Giant Puffballs

Puffball Spores

Giant puffballs are found in the central and eastern USA and Canada. During late Summer and Fall, look for them in meadows, under small stands of trees, and around forest openings. Puffballs are round or pear-shaped fruiting bodies that contain spores. They sit directly on the ground or on rotten wood. They range from golf ball size to as large as a watermelon.

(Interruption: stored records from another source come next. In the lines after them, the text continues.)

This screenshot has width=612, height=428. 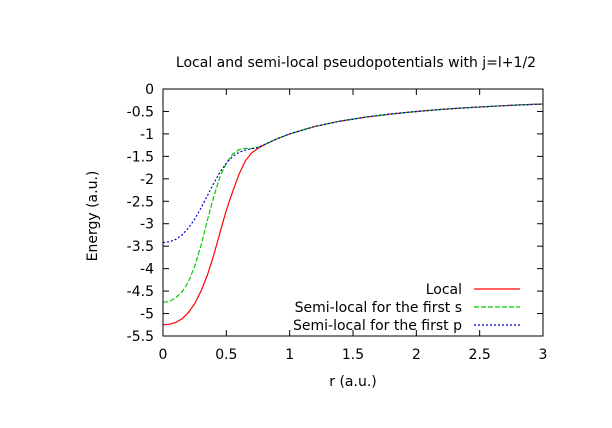 I want to click on y-tick-label: -5.5, so click(x=140, y=337).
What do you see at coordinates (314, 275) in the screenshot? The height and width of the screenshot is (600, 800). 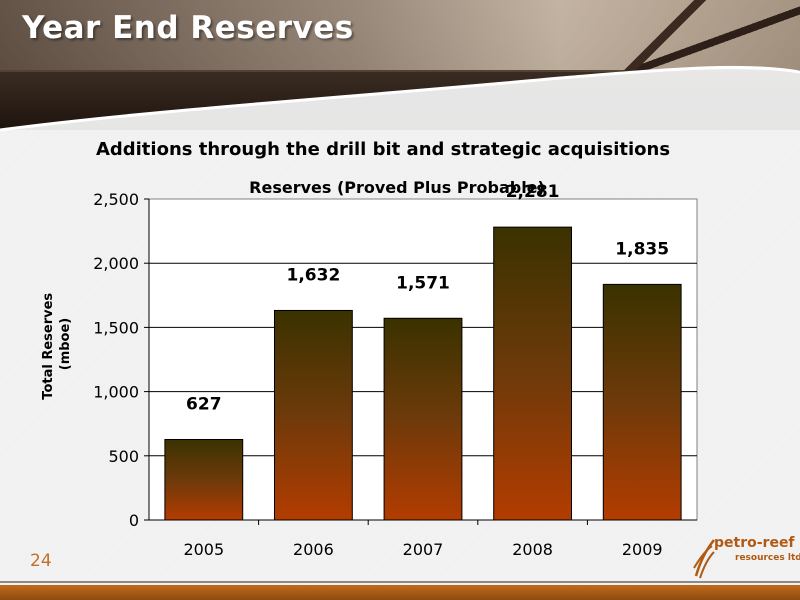 I see `data-label: 1,632` at bounding box center [314, 275].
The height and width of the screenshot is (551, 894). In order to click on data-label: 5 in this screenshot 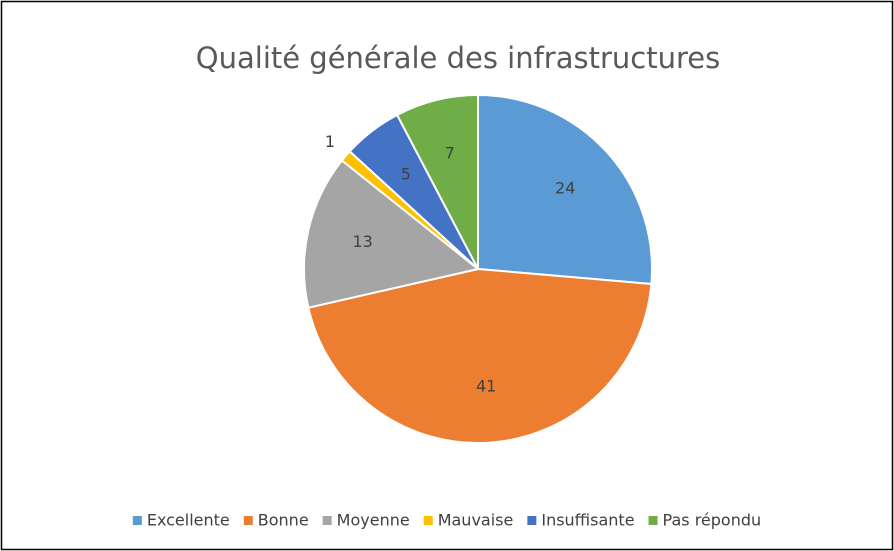, I will do `click(406, 174)`.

A big specimen of the giant puffball (Calvatia gigantea) can be almost two feet long and contain 7,000,000,000,000 (7 trillion) spores. For comparison, there are about 31.6 million seconds in a year. If you held your breath for 7 trillion seconds, you’d be breathless for 221, 817 years! The giant puffball cracks open to allow the wind to carry away its spores. Other puffballs have a small opening at the top. The wind may suck spores out of these openings like smoke drawn from a chimney. The spores can also be “puffed” out of the opening when the fruiting body is hit by raindrops.

Cooking Puffballs

Giant puffball mushrooms are edible. Some say they have no real taste of their own and just absorb the flavors around them like tofu. Others have described their taste as rich, earthy, and nutty. If you're lucky enough to live in an area where they're sold, you can pick one up at the store. The rest of us have to find them in the wild.

There are two main concerns when harvesting a giant puffball: First, you need to correctly identify the mushroom; and second, you need to pick it at the right age. To know if it is at the right age, cut it open. It should have thick, hard, white flesh inside. Do not eat anything with a brown, black, purple, or yellow interior. Eat them soon after harvesting, puffballs do not keep well. The most popular way to eat them is to fry them in oil with batter.

Other Uses

Giant puffball mushrooms have possible medicinal uses as well. Remember those trillions of spores they produce? The spores are incredibly tiny. Each spore is 3.5 to 5.5 microns (0.00014 to 0.00019 inches) in diameter. They are bone dry, making a mature giant puffball a sack of fine powder. The Lakota tribe of Native Americans used this clean dry material in their medicine. They would pack large wounds with puffball spores to slow bleeding and help blood clot. The dried spores can slow bleeding if they're used as a coagulant. They were reportedly used to treat bleeding and prevent infection.

The use of Calvatia gigantea in folk medicine led researchers to to investigate it further. In the 1960's they isolated the substance calvacin, which was shown to inhibit sarcoma in lab mice. Calvacin is now cited as one of the first substances with antitumor activity isolated from a mushroom.